The book is set in a tumultuous time when the corrupt Pope John XXII at Avignon was at daggers drawn with dissident Franciscans. For ex-inquisitor William, things seldom seem simple. When asked, "Will you tell me, William, you who know so much about heretics that you seem one of them, where the truth lies?" "Nowhere, at times," William said, sadly. Then there are long discussions on subjects like the poverty (or not) of Christ, and and whether or not Christ ever laughed: "The question," said William, "doesn't interest me much. I believe he never laughed. because, omniscient as the Son of God had to be, he knew how we Christians would behave". In fact, the plot turns out to hinge around a monkish fear that laughter, if allowed free rein, could threaten belief in the whole idea of salvation.

Eco writes with fine irony too, as when he produces a long list of the relics shown to Adso, ending with: "A rib of Saint Sophis, the chin of Saint Eobanus, the upper part of Saint Chrysostom's shoulder blade, the engagement ring of Saint Joseph, a tooth of the Baptist, Moses's rod, a tattered scrap of very fine lace from the Virgun Mary's wedding dress". Then William tells him, "In the cathedral at Cologne, I saw the skull of John the Baptist at the age of twelve". "Really?' Adso exclaimed, amazed. Then, seized by doubt, he added, "But the Baptist was executed at a more advanced age!". "The other skull must be in another treasury," William said, witrh a grave face. Adso explains that he never knew when William was jesting. I feel much the same about the author of this book. Take, for example, the title, The Name of the Rose. This was suggested by a medieval poem. Eco says that it appealed to him because "the rose is a symbolic figure so rich in meaning that by now it hardly has any meaning left".

The most extraordinary thing of all about this difficult, complicated book (understandably regarded as a treasure house by Eco's semiotics students) is that it has sold over ten million copies, despite its very demanding structure. Slightly reluctantly, I have to include it in my recommended list.

It was made into a film, starring Sean Connery and Christian Slater, in 1986.This is a lot simpler to follow, but the very odd-looking monks somehow lack conviction, and at times the horror verges (unintentionally) towards the almost comic. There's a lot more too to Brother William than Sean Connery is able to suggest. The film is available on DVD.
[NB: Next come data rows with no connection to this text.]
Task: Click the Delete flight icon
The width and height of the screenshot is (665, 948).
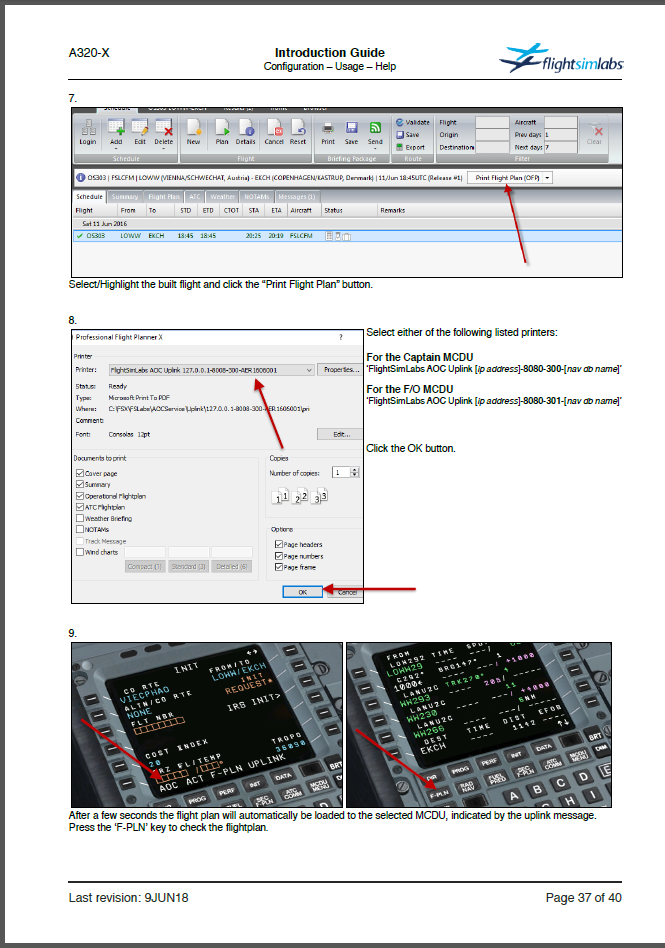Action: click(x=163, y=129)
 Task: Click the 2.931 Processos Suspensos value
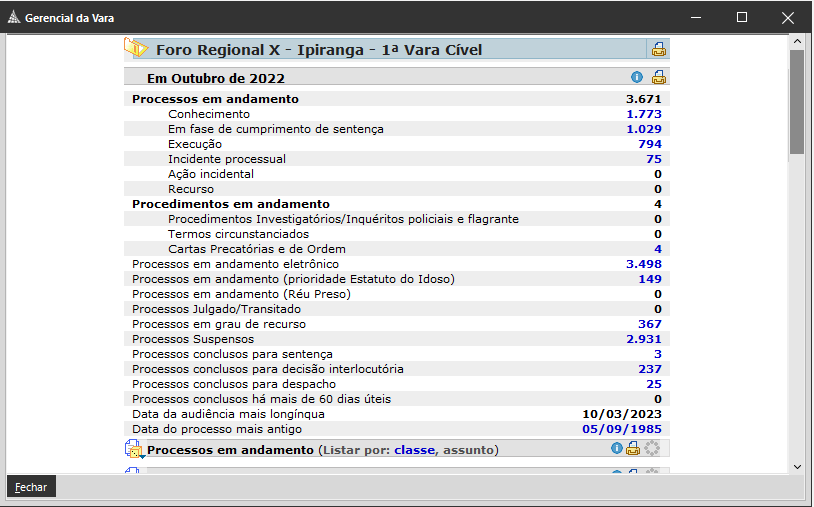coord(643,339)
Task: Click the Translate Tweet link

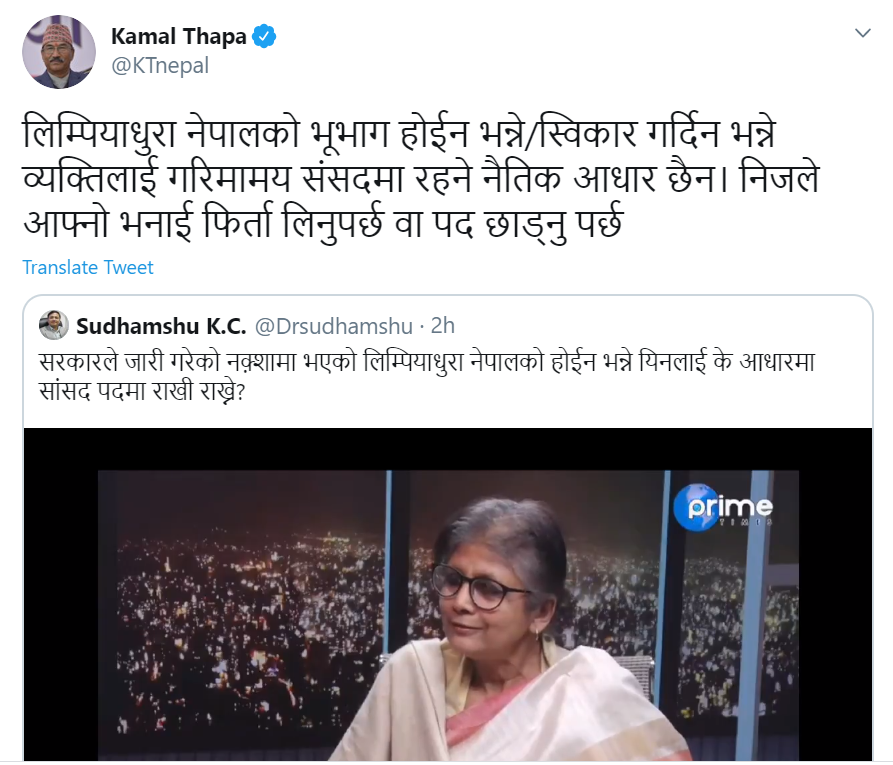Action: tap(88, 267)
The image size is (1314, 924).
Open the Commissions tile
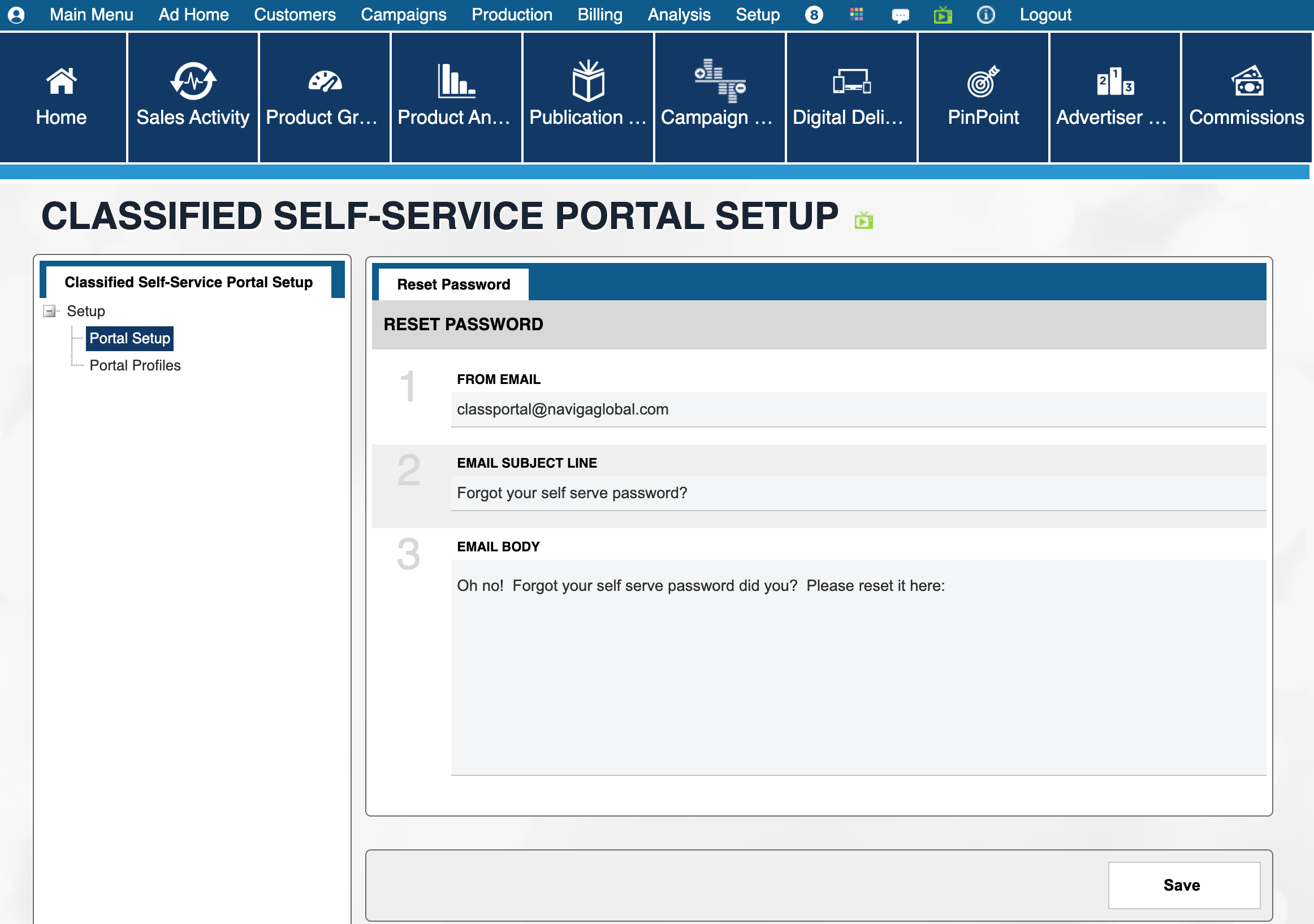pyautogui.click(x=1246, y=97)
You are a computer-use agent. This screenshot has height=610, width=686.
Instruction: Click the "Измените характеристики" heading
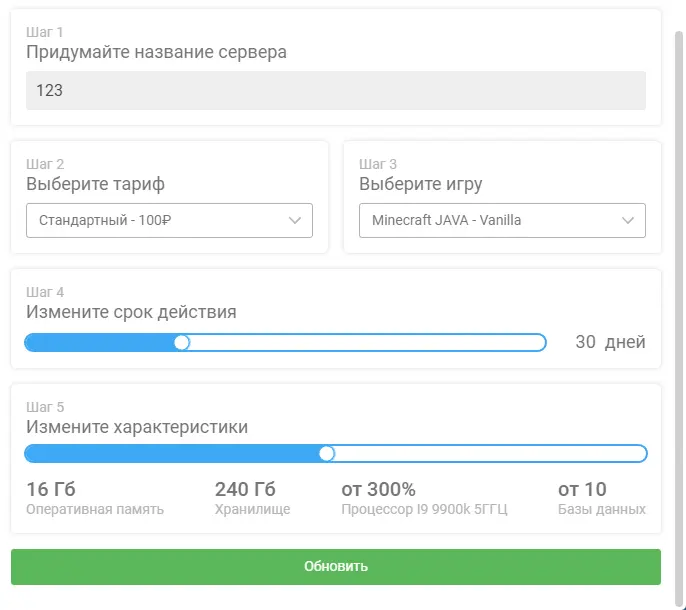pyautogui.click(x=137, y=427)
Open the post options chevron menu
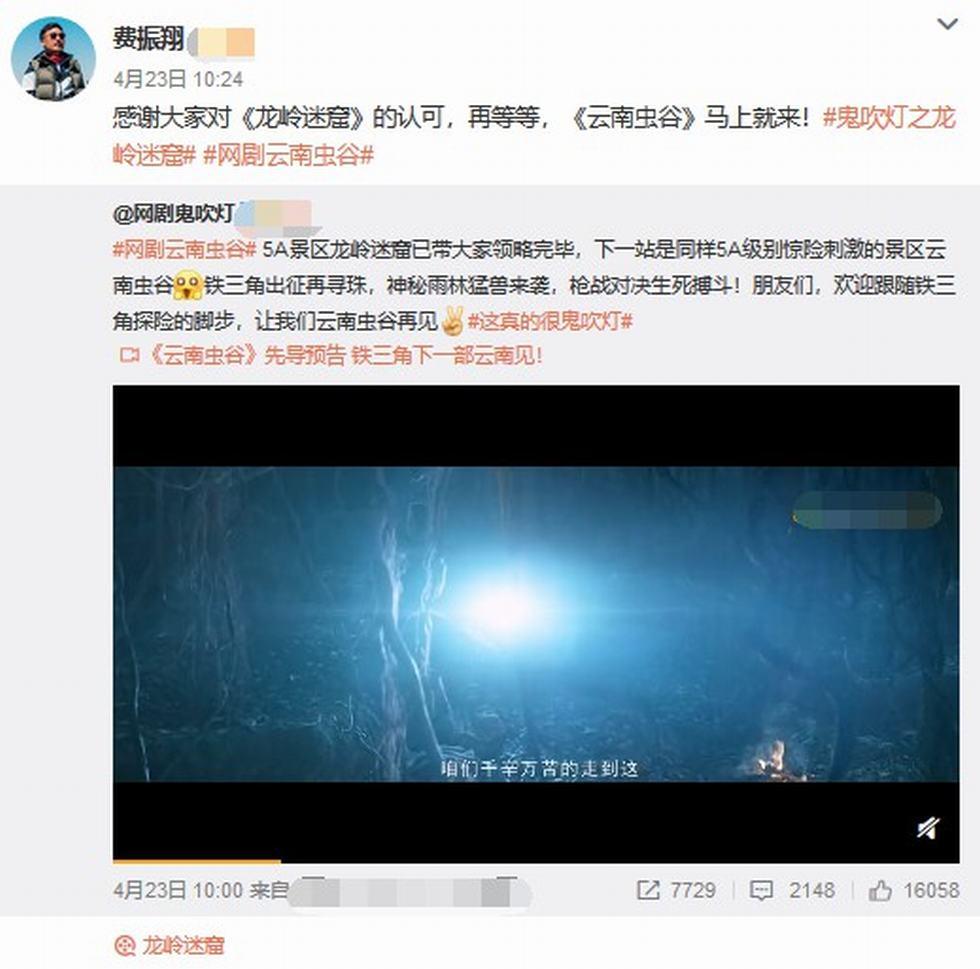This screenshot has width=980, height=969. [x=948, y=24]
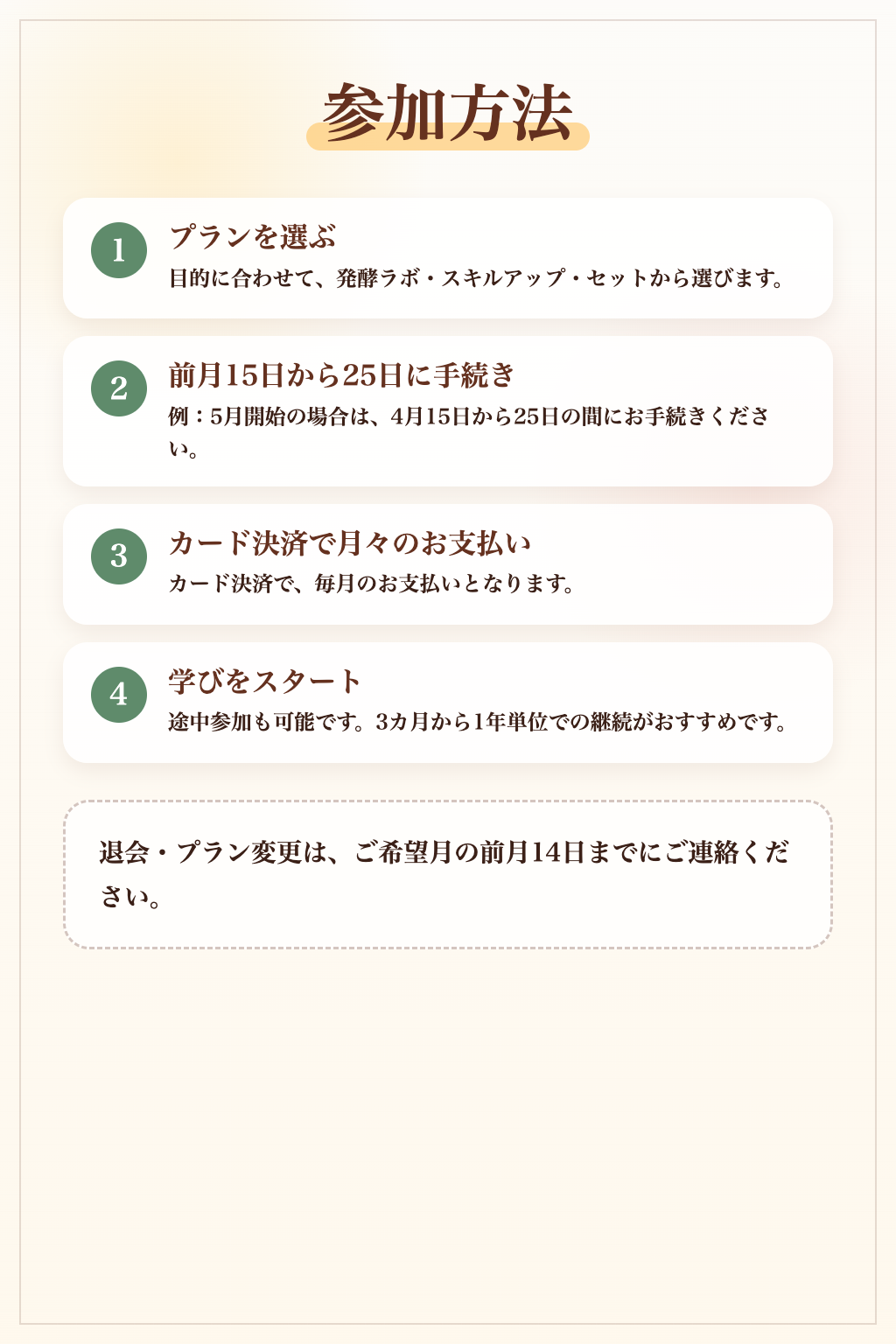Click the green step 3 circle

(119, 556)
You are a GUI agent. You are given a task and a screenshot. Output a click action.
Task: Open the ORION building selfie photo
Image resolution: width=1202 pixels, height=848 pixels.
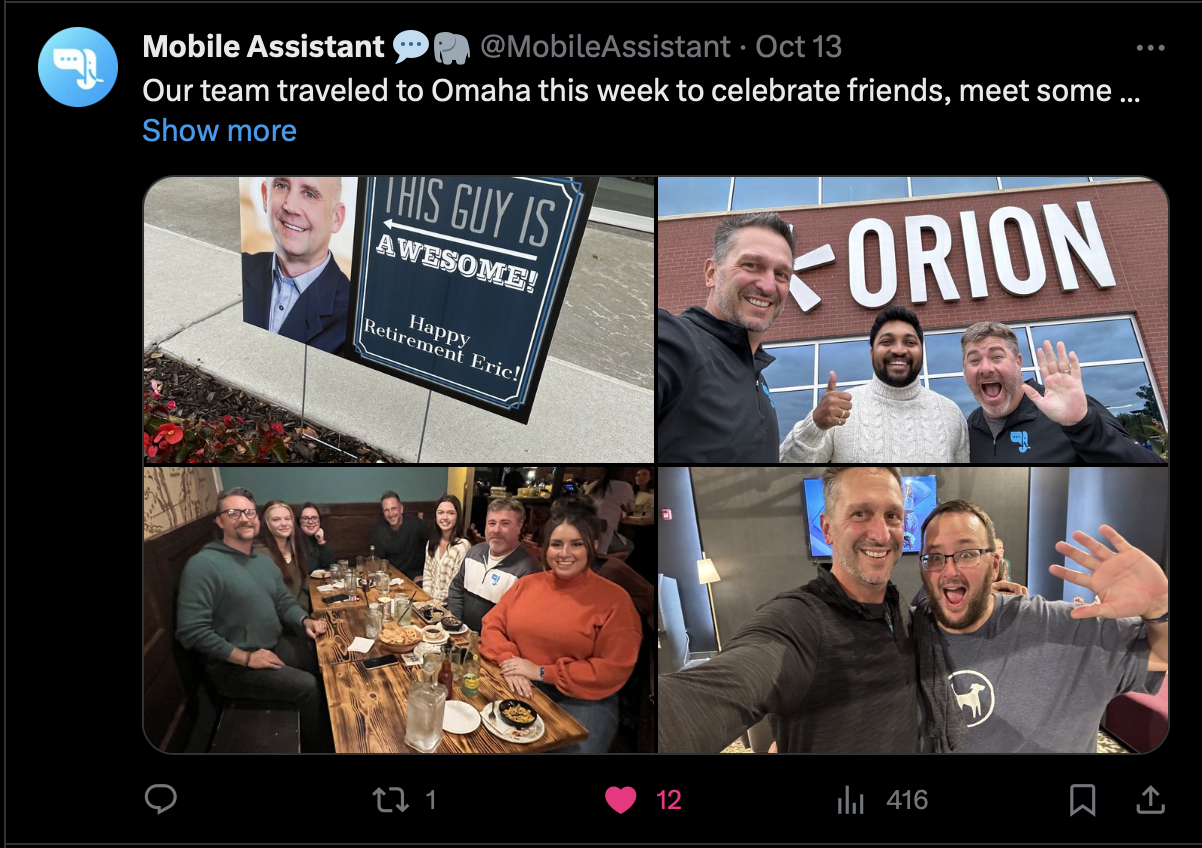tap(913, 320)
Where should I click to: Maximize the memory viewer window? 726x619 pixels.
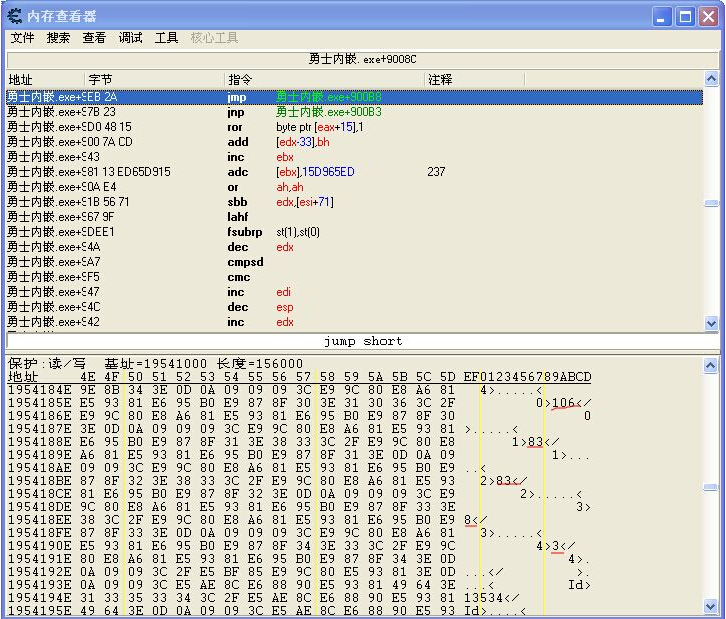686,16
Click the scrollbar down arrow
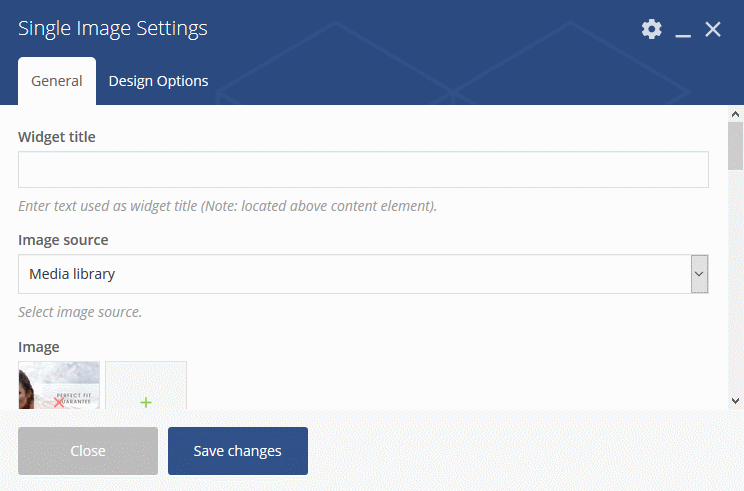This screenshot has height=491, width=744. coord(735,401)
It is a significant comment on the novel that a whole book has been written to explain it: The Key to the Name of the Rose by Adele H Taft, Jane G White and Robert J White, published by the University of Michigan Press, and available from the sources below. It claims to demystify it, but with its long alphabetically arranged list, offering explanations of all the historical and literary references, and pages and pages of translations, with more explanatory text, of all the Latin, German and French quotes, it's not the sort of book you can sit down and enjoy - or even read. But I discovered one interesting fact from it: the character of the arch villain, Jorge of Burgos, is apparently based on the Argentinian writer, Jorge Luis Borges, with whose philosophy Eco thoroughly disagreed. But the last laugh is with Eco himself, quoted in the book as saying that The Name of the Rose is just "a tale of books, not of everyday worries .... gloriously lacking in any relevance for our day, temporally alien to our hopes and our certainties". So perhaps we really don't have to explore all the learned references and private jokes to enjoy it.